Tenaga Ahli KSP Bantah Anak Sekolah Masuk Juni, Jadi Kapan?
- ANTARA FOTO/Syifa Yulinnas
VIVA – Tenaga Ahli Kepala Staf Kepresidenan, Erlinda, membantah isu mengenai anak-anak akan kembali bersekolah pada tanggal 15 Juni atau 13 Juli 2020. Erlinda menyebut bahwa baik Menteri Pendidikan Nadiem Makarim maupun Presiden Joko Widodo, tidak pernah menyampaikan hal tersebut.
"Itu tidak pernah disampaikan oleh Menteri Pendidikan maupun Presiden. Yang disampaikan adalah apakah sudah mendapatkan izin dari tim Gugus Tugas yang di dalamnya tidak hanya kementerian, lembaga, tapi yang lainnya," kata Erlinda seperti dalam tayangan Kabar Petang, Kamis, 28 Mei 2020.
Erlinda melanjutkan, untuk menentukan sekolah bisa kembali beroperasi tentu harus memenuhi prasyarat, salah satunya adalah berada di zona hijau. Zona hijau, kata Erlinda, adalah apabila di daerah itu tidak ada lagi penambahan dari penyebaran yang terinfeksi.

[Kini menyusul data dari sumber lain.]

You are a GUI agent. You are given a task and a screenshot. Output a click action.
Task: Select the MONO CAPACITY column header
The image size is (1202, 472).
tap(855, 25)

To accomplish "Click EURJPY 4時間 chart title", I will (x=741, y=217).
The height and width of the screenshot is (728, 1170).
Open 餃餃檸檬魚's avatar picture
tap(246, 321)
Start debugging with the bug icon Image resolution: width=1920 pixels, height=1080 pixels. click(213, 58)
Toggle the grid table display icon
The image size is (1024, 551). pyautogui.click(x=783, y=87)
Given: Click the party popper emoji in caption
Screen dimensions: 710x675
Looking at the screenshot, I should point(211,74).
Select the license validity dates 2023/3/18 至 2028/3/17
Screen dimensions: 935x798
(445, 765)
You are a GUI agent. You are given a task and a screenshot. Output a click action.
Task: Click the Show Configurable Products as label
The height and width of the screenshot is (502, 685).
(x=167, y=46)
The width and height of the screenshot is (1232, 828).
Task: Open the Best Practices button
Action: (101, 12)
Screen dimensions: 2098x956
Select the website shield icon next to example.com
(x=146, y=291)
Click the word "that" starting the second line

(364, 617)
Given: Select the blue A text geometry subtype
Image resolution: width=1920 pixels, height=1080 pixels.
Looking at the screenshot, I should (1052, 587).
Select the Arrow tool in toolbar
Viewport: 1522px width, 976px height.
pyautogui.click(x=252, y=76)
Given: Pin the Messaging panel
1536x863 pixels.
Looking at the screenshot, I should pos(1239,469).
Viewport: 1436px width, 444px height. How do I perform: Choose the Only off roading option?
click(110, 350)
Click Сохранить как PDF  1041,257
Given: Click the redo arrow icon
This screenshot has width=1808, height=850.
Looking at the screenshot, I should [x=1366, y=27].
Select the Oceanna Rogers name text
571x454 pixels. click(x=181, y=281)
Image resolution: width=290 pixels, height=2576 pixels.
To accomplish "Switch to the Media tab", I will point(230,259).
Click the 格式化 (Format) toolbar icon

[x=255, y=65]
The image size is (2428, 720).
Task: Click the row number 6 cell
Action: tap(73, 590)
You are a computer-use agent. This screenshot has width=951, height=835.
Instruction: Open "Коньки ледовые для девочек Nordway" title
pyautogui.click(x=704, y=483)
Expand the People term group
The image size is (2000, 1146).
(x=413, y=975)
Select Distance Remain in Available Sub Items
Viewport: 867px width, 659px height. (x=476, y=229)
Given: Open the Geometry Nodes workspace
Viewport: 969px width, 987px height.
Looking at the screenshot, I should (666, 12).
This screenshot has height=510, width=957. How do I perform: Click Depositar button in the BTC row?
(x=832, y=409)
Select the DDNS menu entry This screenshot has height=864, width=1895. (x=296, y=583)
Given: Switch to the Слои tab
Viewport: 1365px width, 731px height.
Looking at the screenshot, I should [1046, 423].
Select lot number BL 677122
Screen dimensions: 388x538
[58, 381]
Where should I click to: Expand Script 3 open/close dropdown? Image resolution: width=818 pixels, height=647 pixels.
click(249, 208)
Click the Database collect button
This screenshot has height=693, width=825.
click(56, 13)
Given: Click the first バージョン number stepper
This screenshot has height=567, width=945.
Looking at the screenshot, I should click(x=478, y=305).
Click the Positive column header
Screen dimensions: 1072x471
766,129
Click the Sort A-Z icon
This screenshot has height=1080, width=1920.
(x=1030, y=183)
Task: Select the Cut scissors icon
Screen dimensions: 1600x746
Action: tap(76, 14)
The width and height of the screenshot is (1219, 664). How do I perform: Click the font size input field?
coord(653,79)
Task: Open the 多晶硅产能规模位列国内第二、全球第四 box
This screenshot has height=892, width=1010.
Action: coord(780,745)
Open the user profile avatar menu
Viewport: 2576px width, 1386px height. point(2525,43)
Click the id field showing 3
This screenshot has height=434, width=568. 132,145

"Kategori itu saja sulit. Apa betul Juni tidak ada penambahan lagi di daerah itu. Itu syarat yang mutlak yang cukup panjang dan pelik dan itu juga ada pengkondisian dulu. Nantinya itu pun ada uji coba jadi tidak serta merta dibuka tanggal sekian sekian. Sekali lagi kita mengimbau masyarakat jangan pernah dapat informasi yang belum bisa dipertanggungjawabkan," kata Erlinda.
Di sisi lain, pemerhati anak, Kak Seto angkat bicara. Dirinya menyebut bahwa saat ini tidak bisa asal meramal kapan anak-anak bisa kembali bersekolah, mengingat kondisi COVID-19 belum bisa diprediksi kapan akan berakhir.
"Ini keadaannya darurat, kita tidak pernah tahu sampai kapan COVID- 19 terus ada di sekeliling. Kita enggak bisa asal meramal saja. Kalau sudah di zona hijau, itu pun ada tahapan," kata Kak Seto.
Kak Seto juga meminta untuk melakukan koordinasi dan mempertimbangakan segala sesuatunya dengan matang terkait anak-anak kembali ke sekolah. Penting juga memerhatikan faktor kesehatan dan keselamatan anak-anak ketika akan kembali bersekolah.
"Jangan terburu-buru yang paling penting artinya koordinasi dengan semua pemangku kepentingan, perlindungan anak, dalam arti ini kan suatu bencana dan ini anak-anak tidak hanya masalah pendidikannya, masalah kesehatannya, juga keselamatan hidupnya. Jangan sampai hanya sekadar mengejar kurikulum mengejar target, tapi (abai) keselamatan," kata Kak Seto.
Ia juga meminta agar adanya koordinasi dengan Ikatan Dokter Anak Indonesia dan Himpunan Psikologi Indonesia, karena masalah yang dihadapi anak-anak bukan hanya masalah kesehatan fisik tapi juga masalah kesehatan mental kesehatan psikologisnya.
"Kita lihat laporan koordinasi lembaga perlindungan anak provinsi misalnya, munculnya masalah psikologis demotivasi, kecemasan, munculnya kekerasan, fobia anak dan sebagainya. Ini pengaruh pada konsentrasi siswa sehingga tentu semua dilakukan dengan pertimbangan matang selain sarana fisik tapi juga sarana psikologis pendampingan psikolog untuk mengatasinya," kata Kak Seto kemudian.